In Rangoon last week, ailing, 53-year-old Burma Surgeon Gordon S. Seagrave, dressed in a blue double-breasted suit, sat in the prisoner's dock. He listened attentively, as Assistant Attorney General U Chan Tun Aung droned through a three-count indictment, accused Seagrave of committing high treason by aiding and comforting the rebel Captain Naw Seng in his war against the government.

Prosecutor Aung reviewed events leading to Dr. Seagrave's Aug. 15 arrest at his Baptist missionary hospital in the foothills near the China-Burma border. The assistant attorney general told how Captain Naw Seng, a leader of the Karen rebels, raided and occupied Namhkam. Aung said that Seagrave attended a dinner in honor of the rebel leader and permitted Naw Seng's forces free access to the hospital.

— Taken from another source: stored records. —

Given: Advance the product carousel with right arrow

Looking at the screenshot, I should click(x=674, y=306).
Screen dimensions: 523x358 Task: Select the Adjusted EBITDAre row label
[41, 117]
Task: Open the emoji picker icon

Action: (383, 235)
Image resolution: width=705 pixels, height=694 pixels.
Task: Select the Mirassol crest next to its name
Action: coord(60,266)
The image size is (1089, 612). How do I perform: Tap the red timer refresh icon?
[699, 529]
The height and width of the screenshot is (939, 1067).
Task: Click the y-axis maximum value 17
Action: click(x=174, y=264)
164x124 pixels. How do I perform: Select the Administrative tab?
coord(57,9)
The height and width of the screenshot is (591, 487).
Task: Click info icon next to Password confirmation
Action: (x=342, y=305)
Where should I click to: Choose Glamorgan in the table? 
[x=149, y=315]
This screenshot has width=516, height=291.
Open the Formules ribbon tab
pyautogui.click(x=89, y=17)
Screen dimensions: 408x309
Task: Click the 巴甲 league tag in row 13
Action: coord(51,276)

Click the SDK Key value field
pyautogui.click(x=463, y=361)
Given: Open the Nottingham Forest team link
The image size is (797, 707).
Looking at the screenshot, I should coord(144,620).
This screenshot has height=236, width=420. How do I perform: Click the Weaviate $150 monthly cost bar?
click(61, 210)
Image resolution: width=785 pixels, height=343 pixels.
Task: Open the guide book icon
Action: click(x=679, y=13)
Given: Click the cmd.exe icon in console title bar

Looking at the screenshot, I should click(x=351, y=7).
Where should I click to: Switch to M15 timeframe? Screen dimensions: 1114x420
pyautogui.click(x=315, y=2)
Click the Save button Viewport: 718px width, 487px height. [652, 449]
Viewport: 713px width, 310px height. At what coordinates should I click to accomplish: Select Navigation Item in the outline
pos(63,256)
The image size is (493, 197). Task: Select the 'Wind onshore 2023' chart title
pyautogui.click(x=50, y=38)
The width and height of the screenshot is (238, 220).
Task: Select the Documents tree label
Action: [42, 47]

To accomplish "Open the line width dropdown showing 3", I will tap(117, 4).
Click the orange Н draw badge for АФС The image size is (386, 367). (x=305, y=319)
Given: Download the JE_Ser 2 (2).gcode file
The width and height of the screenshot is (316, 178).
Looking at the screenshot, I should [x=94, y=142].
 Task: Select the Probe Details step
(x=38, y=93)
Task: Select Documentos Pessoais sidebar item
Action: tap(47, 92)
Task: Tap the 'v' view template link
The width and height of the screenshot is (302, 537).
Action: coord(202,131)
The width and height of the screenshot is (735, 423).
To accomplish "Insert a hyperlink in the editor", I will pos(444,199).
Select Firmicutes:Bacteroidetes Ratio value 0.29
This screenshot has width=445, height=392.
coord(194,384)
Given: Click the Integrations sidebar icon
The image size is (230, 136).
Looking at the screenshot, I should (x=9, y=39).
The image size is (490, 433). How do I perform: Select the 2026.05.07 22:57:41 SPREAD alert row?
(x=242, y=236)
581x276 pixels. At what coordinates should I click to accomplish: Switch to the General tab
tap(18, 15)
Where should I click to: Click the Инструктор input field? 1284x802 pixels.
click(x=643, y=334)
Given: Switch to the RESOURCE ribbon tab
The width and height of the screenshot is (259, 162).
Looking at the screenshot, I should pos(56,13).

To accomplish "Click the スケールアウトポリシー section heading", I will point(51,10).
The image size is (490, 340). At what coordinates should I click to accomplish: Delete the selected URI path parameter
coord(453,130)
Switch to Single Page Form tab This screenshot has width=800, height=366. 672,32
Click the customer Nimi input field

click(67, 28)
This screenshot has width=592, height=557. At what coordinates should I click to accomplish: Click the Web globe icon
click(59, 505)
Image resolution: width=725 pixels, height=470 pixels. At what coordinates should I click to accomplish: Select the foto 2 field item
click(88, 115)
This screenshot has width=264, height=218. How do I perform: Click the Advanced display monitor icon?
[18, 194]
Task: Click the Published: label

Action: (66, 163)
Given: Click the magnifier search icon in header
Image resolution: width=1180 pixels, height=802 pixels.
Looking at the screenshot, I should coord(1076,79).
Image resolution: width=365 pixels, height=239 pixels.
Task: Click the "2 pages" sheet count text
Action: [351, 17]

A prosecution witness, Colonel Khum Nawng, commander of the First Emergency Kachin Rifles, testified that Seagrave was plainly displeased when government forces reoccupied Namhkam and that the "doctor's attitude indicated that he had sympathies with Naw Seng." Khum Nawng solemnly told the court that he considered Seagrave a rebel sympathizer because the doctor never smiled at him.

Much of the testimony would have been barred by U.S. rules of evidence, but Dr. Seagrave heard it without a sign of indignation. He was going to hear a lot more: by week's end it appeared certain that his trial would last at least a month.